### DIRECTIONS FOR THIS TASK
Go over the entries and report the lines where the word "agent" occurs.

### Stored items
"""
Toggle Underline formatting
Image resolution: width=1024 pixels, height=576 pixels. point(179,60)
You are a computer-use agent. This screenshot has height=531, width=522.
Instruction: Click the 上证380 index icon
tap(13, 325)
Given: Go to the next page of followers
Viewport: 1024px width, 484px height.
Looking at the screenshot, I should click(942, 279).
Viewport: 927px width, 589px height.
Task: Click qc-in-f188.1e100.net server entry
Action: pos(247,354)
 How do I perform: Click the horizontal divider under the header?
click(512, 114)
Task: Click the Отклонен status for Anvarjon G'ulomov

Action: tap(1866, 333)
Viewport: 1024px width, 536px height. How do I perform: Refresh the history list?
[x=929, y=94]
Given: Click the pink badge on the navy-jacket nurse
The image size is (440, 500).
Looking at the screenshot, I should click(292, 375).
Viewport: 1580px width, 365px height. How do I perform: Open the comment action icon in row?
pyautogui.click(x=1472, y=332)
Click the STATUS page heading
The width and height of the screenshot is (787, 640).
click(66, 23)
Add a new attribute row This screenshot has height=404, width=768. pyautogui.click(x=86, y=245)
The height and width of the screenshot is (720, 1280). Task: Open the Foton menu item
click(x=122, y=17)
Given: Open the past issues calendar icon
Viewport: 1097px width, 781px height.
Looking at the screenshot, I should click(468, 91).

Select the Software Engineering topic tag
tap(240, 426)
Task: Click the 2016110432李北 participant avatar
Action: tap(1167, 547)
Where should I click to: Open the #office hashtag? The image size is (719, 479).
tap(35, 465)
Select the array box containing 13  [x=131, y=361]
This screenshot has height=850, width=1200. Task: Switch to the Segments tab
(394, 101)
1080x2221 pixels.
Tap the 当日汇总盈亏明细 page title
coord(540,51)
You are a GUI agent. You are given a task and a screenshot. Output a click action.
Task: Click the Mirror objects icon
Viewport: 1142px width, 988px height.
"""
### WRITTEN REPLY
You are a computer-use agent. This screenshot has height=531, width=522.
You are a GUI agent. You are given a task and a screenshot. Output a click action.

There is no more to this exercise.